## [Passage to read]
————

Visikol Sponsors NIH 3D Retina Organoid Competition

As a company focused on three-dimensional tissue imaging, digital pathology and advanced in vitro models, we have been very focused on developments in the 3D cell culture space (e.g. organoid, microtissue, spheroid). These models are being rapidly adopted by pharmaceutical companies as well as academic researchers to improve the in vivo relevancy of their in vitro assays. However, one of the challenges with 3D cell culture models and any new scientific tool is building consensus around the validity of the tool. In the case of 3D cell culture models, this distills down to demonstrating that a model has similar features to an organ of interest and more importantly that it has similar functionality.

One of the challenges with building consensus around 3D cell culture models is that currently they are far from miniaturized versions of organs in a plate and concessions need to be made in regard to the complexity of the model. The reason for this is that while increased complexity might better replicate in vivo functionality/characteristics, it dramatically increases cost. For many highly complex organ or body on a chip models the cost can actually be higher than humanized mouse models which defeats the purpose of the in vitro model in the first place. 

Therefore, in the 3D cell culture space researchers are currently working to build consensus around which models are best for a specific application and use case such as an ultra-high throughput liver toxicity screen vs. a highly focused NASH study. It would be ideal to have the same model for all such assays, but there is a delicate balance between increasing in vivo relevancy and cost/throughput.

For these reasons, we are particularly focused on working with researchers to develop generally accepted open source models for use in research. Such consensus in the field will allow researchers with widely different research thrusts to compare their findings in the same context.

We have recently joined with multiple companies including Genentech, Millipore Sigma and BioTek to sponsor the NIH’s retina organoid competition. The focus of this competition is to develop an organotypic retina model for use in drug discovery assays and to widely distribute this know-how and technical expertise. As a company, we have worked on several in vivo projects focused on retina vasculature imaging and are keenly focused on helping with the development of models in this space. Through this competition, we are providing high content screening and confocal imaging services at cost to competition participants to assist with the characterization of their models. All contestants need to demonstrate the organotypic features of their model and we are leveraging our Visikol HISTO-M tissue clearing approach along with confocal imaging and digital image analysis to quantitatively asses these complex models in 3D.

————

## [Dataset]
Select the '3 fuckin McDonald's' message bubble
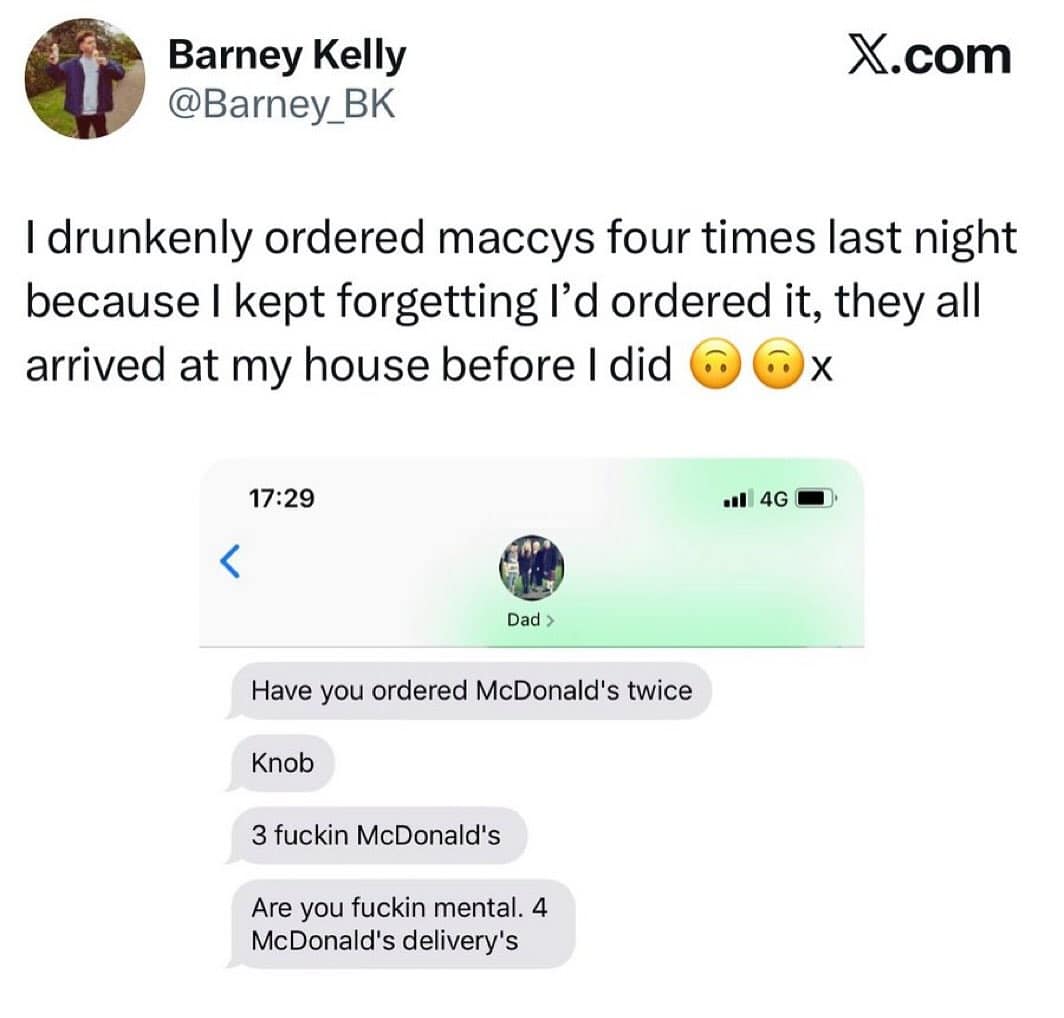1064x1018 pixels. (x=375, y=835)
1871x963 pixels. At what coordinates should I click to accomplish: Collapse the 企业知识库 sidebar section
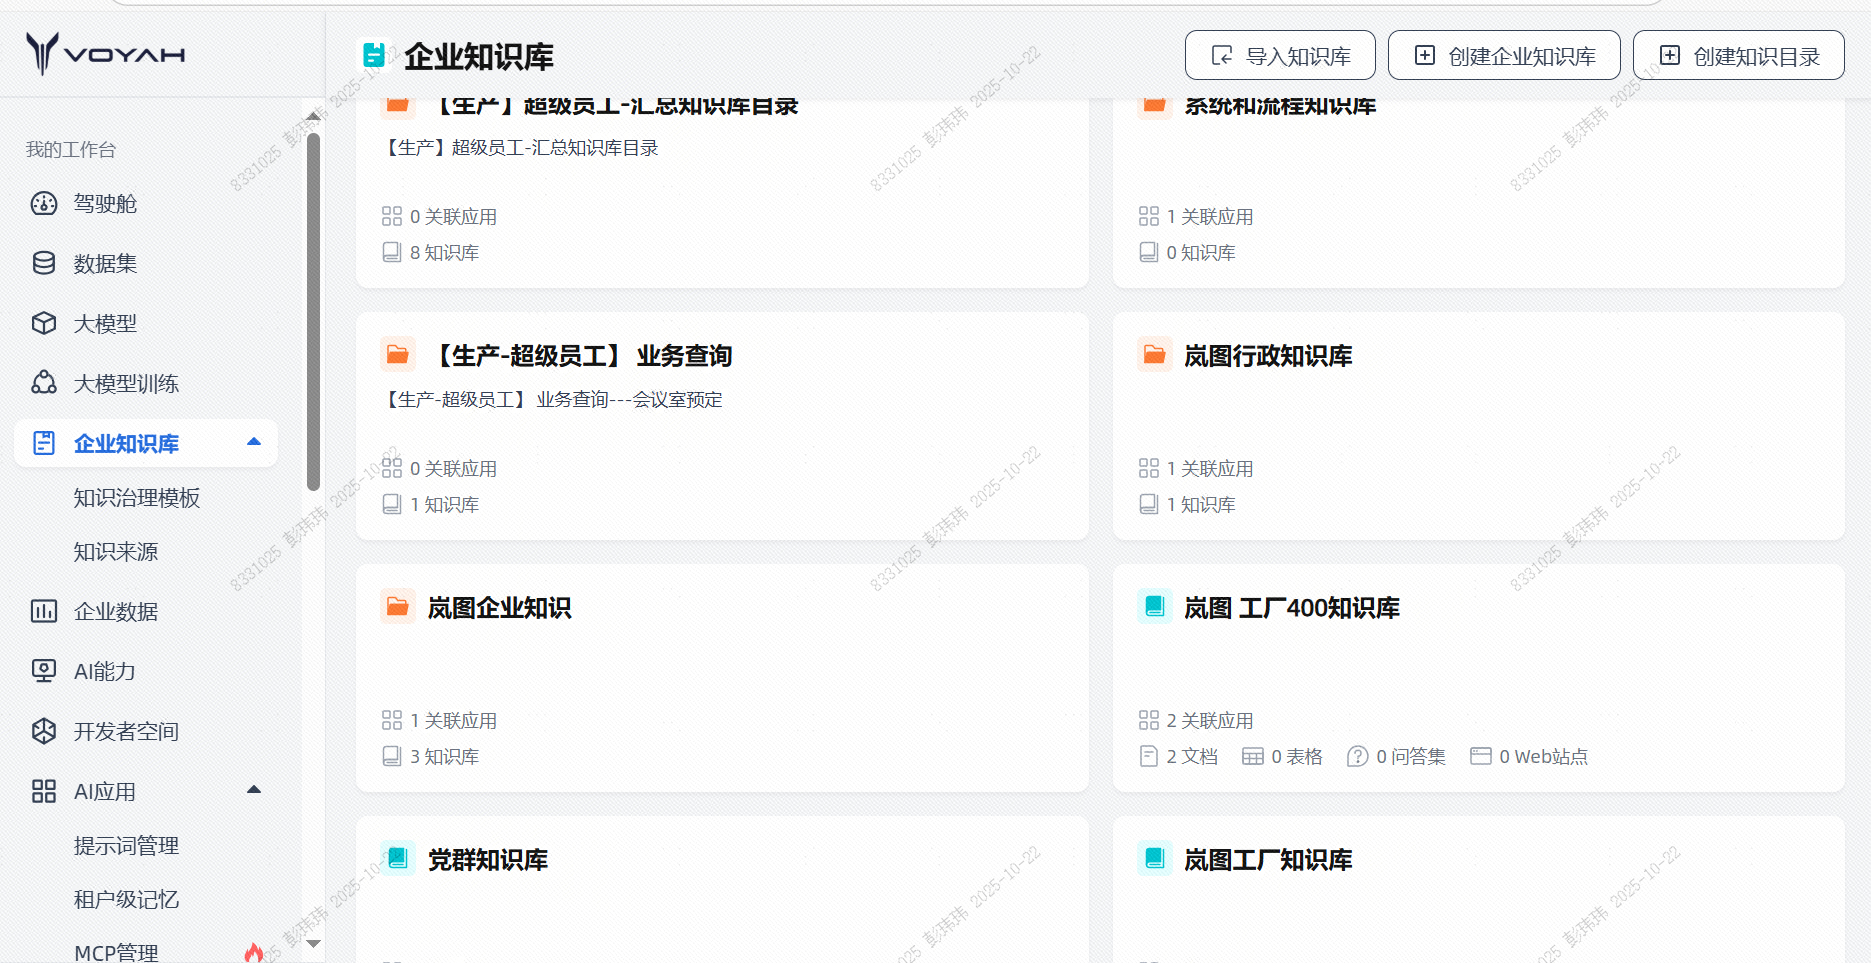click(254, 443)

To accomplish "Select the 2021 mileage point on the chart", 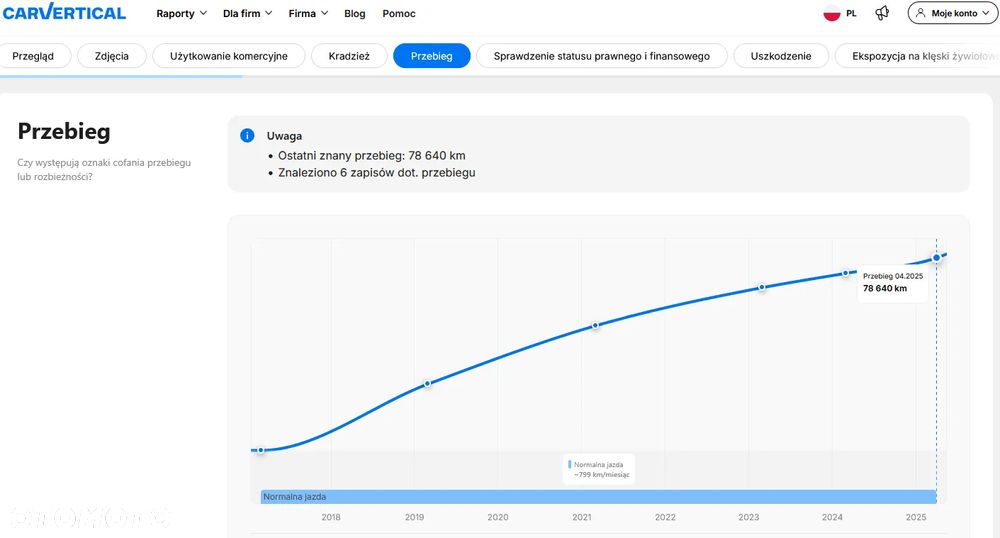I will [x=595, y=325].
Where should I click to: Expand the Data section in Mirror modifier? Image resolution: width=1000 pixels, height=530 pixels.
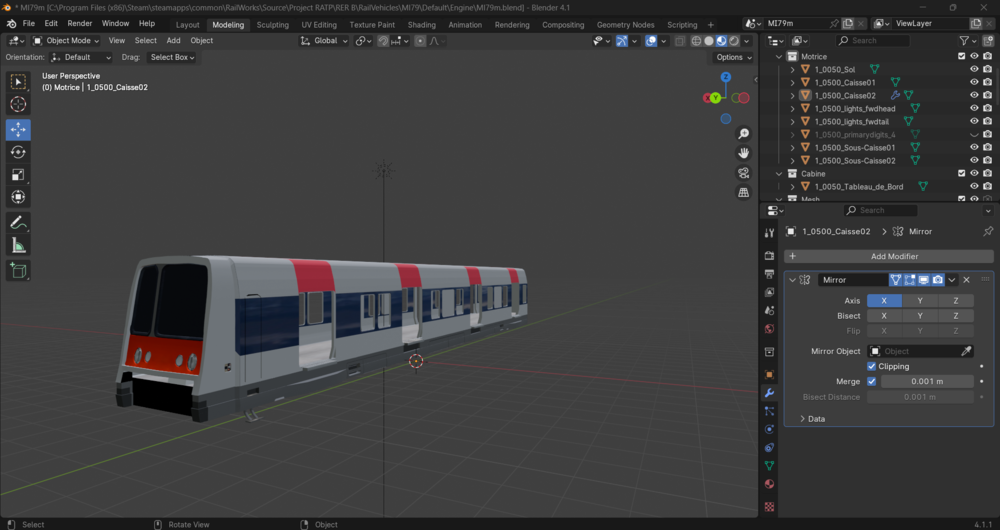(x=816, y=419)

————

## [What you will do]
Reproduce the passage from the retina organoid competition text verbatim, everything from "Visikol Sponsors NIH" down to "has similar functionality.".

## [Output of the exercise]
Visikol Sponsors NIH 3D Retina Organoid Competition

As a company focused on three-dimensional tissue imaging, digital pathology and advanced in vitro models, we have been very focused on developments in the 3D cell culture space (e.g. organoid, microtissue, spheroid). These models are being rapidly adopted by pharmaceutical companies as well as academic researchers to improve the in vivo relevancy of their in vitro assays. However, one of the challenges with 3D cell culture models and any new scientific tool is building consensus around the validity of the tool. In the case of 3D cell culture models, this distills down to demonstrating that a model has similar features to an organ of interest and more importantly that it has similar functionality.